PickleBall: Secure Deserialization of Pickle-based Machine Learning Models (Extended Report)
Andreas D. Kellas, Neophytos Christou, Wenxin Jiang, Penghui Li, Laurent Simon, Yaniv David, Vasileios P. Kemerlis, James C. Davis, Junfeng Yang

TL;DR
PickleBall is a tool that enables secure deserialization of pickle-based machine learning models by analyzing source code and enforcing safe load policies, effectively preventing malicious model execution while maintaining high compatibility.
Contribution
It introduces a static and dynamic analysis framework that generates and enforces custom safe load policies for pickle models, addressing security gaps in existing methods.
Findings
Correctly loads 79.8% of benign models
Rejects 100% of malicious models in dataset
Outperforms existing scanners and loaders
Abstract
Machine learning model repositories such as the Hugging Face Model Hub facilitate model exchanges. However, bad actors can deliver malware through compromised models.

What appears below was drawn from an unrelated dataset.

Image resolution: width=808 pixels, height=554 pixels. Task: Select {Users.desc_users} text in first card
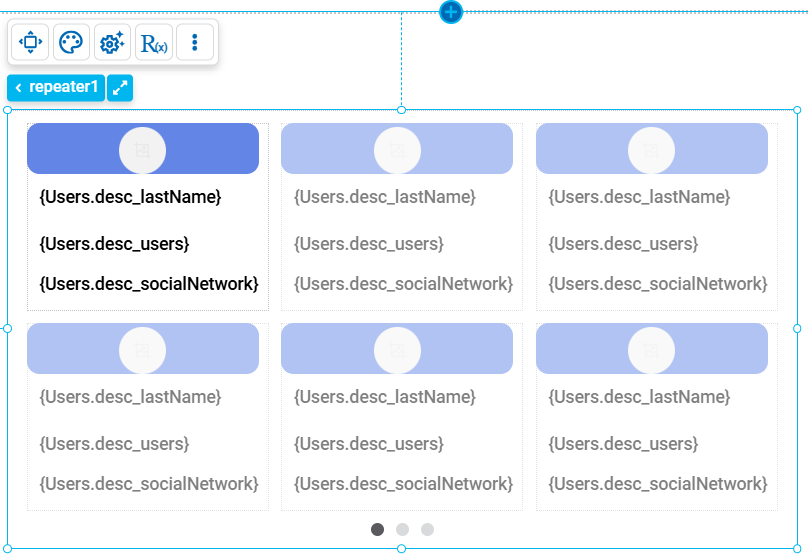click(x=114, y=244)
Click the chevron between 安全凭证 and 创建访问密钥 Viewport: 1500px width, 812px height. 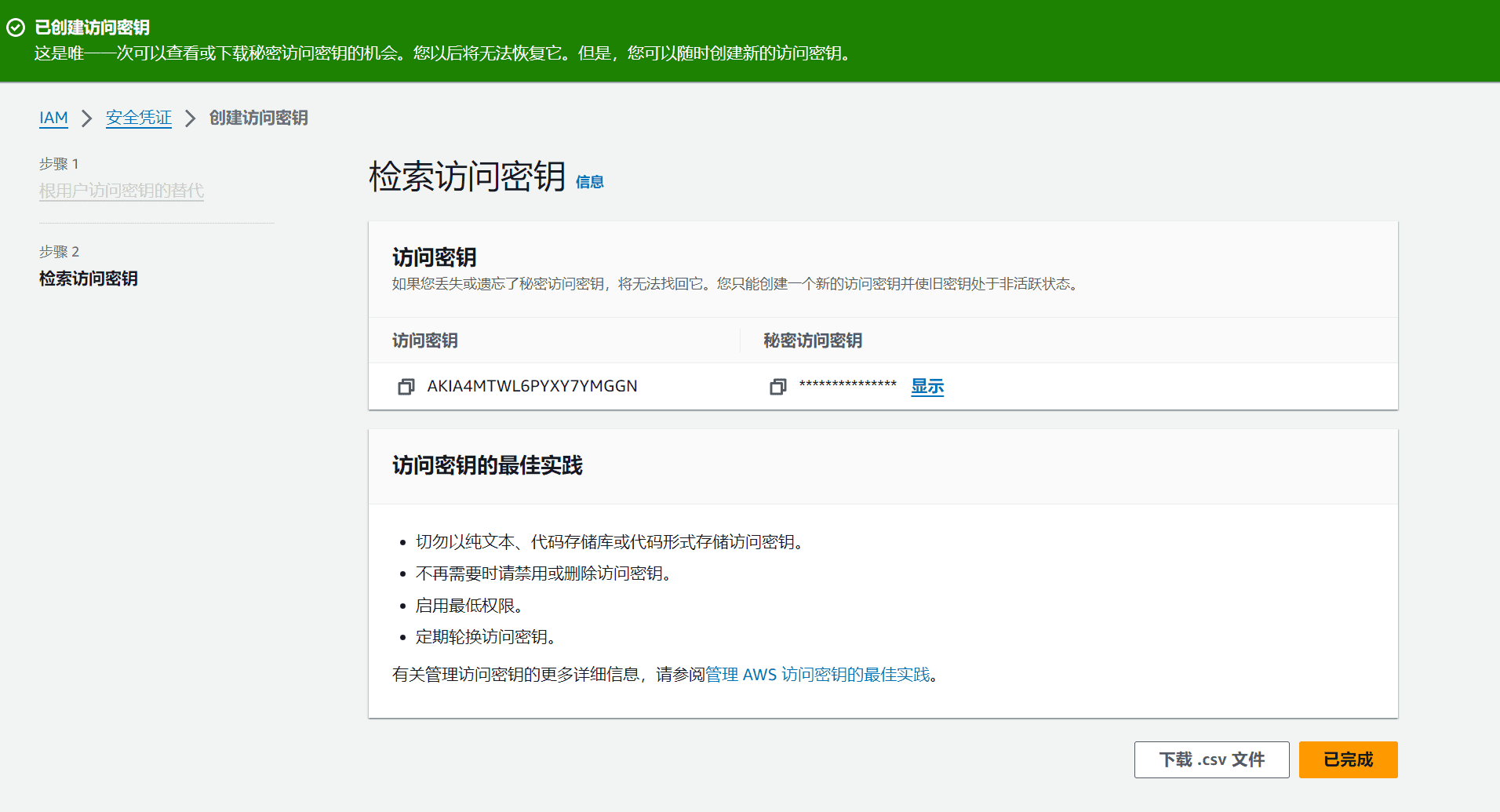(x=189, y=118)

Existing defenses such as safer model formats, restrictive (but inflexible) loading policies, and model scanners have shortcomings: 44.9% of popular models on Hugging Face still use the insecure pickle format, 15% of these cannot be loaded by restrictive loading policies, and model scanners have both false positives and false negatives. Pickle remains the de facto standard for model exchange, and the ML community lacks a tool that offers transparent safe loading. We present PickleBall to help machine learning engineers load pickle-based models safely. PickleBall statically analyzes the source code of a given machine learning library and computes a custom policy that specifies a safe load-time behavior for benign models.…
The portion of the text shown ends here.